Pros of Child Life Insurance:
Any insurance, first of all, is meant for protection. Health insurance, term insurance, travel insurance, motor/auto insurance, etc are all meant to insure or protect. Child Life Insurance is also meant for protection. Having no insurance at the time of demise will create financial burden on those who are already facing emotional grief. With insurance, at least financial needs can be taken care of.
Proper usage of funds in your absence
If the parent dies, the insurance company will pay for the needs of the child and continue to do so till the kid turns 18. This way, parents can heave a sigh of relief that in case they die, their children will be taken care of financially. Also, when both parents die, usually the grandparents or other friends and relatives consider adopting the orphaned kids. This gives them the emotional support they need.
Even if you don’t have dependants, a life insurance still helps you
Raghav has student debt to clear. He decided to avail insurance. A few years later, he and his wife died leaving behind their only child. The insurance company not only cleared the debt but also began financially supporting the child till he reached 18.

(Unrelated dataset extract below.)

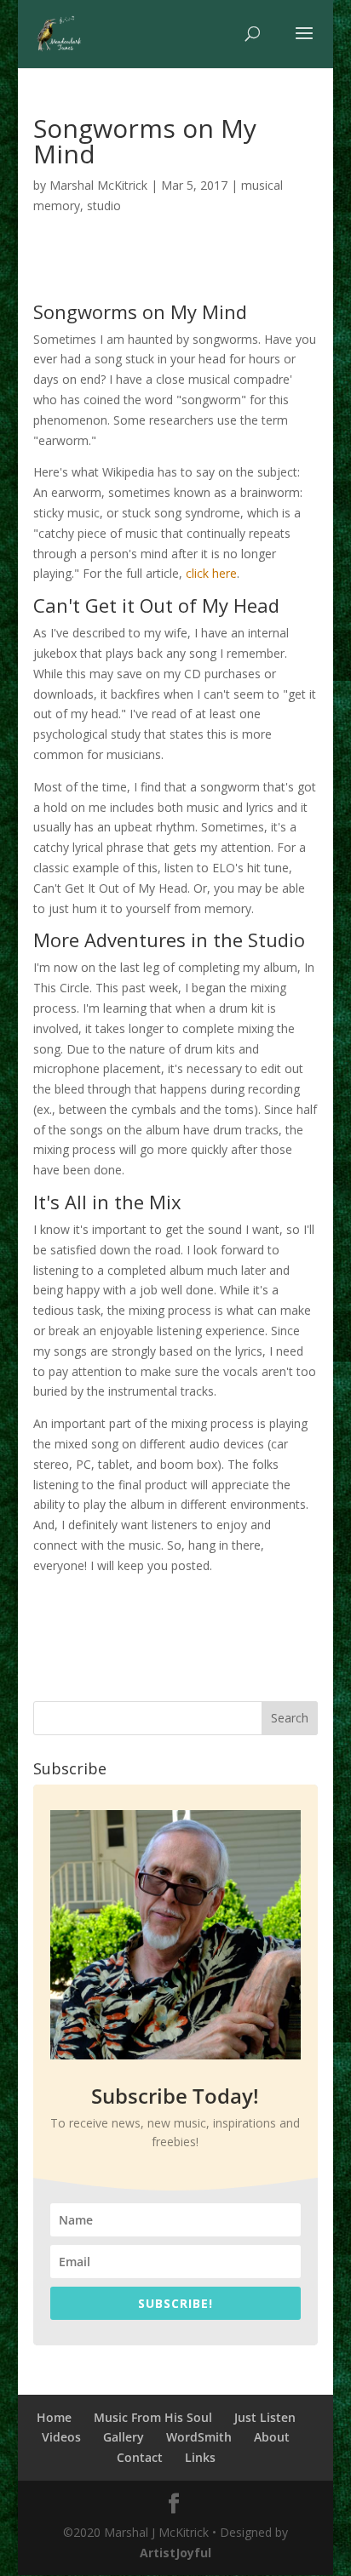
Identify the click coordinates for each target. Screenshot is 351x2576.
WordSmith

Cons of Child Life Insurance:-
Half knowledge and fear of the unknown
The wise men of yore have advised that half knowledge is perilous. That’s true. Having half knowledge of anything is dangerous. Similarly, when a person doesn’t know something, he naturally fears the unknown thing. Since many people are unaware of things like child life insurance, they fear they may lose their money or may not get back sufficient money. Consulting an unbiased financial adviser is the only solution for this.

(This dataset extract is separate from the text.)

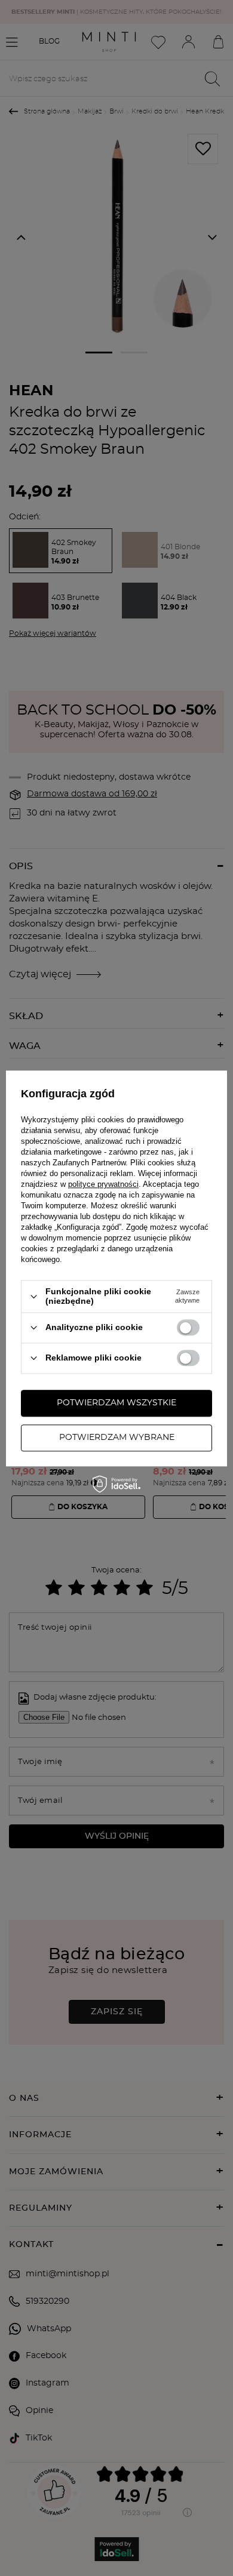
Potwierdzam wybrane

Sometimes, it’s just unnecessary
You might not have any dependants. No debts to clear. You might be single. Or you are married but have no children for various reasons such as you don’t plan to have one. Your spouse might also be self sufficient and you think he/she can manage on his/her own in your absence. Even if you have children, it is likely that they will grow up to be adults regardless of whether they are healthy or not. At such circumstances, you don’t need to buy any child life insurance.
Misunderstanding insurance as an investment product
Some people think insurance is investment! This is not true. An investment is your savings for the future while insurance is to insure or protect. An investment is where you invest regularly. An investment is where you invest regularly to meet your short-term, medium-term and long-term goals. Insurance protects you or your family.
It’s high time people come out of their comfort zones and start ensuring and investing better than ever before.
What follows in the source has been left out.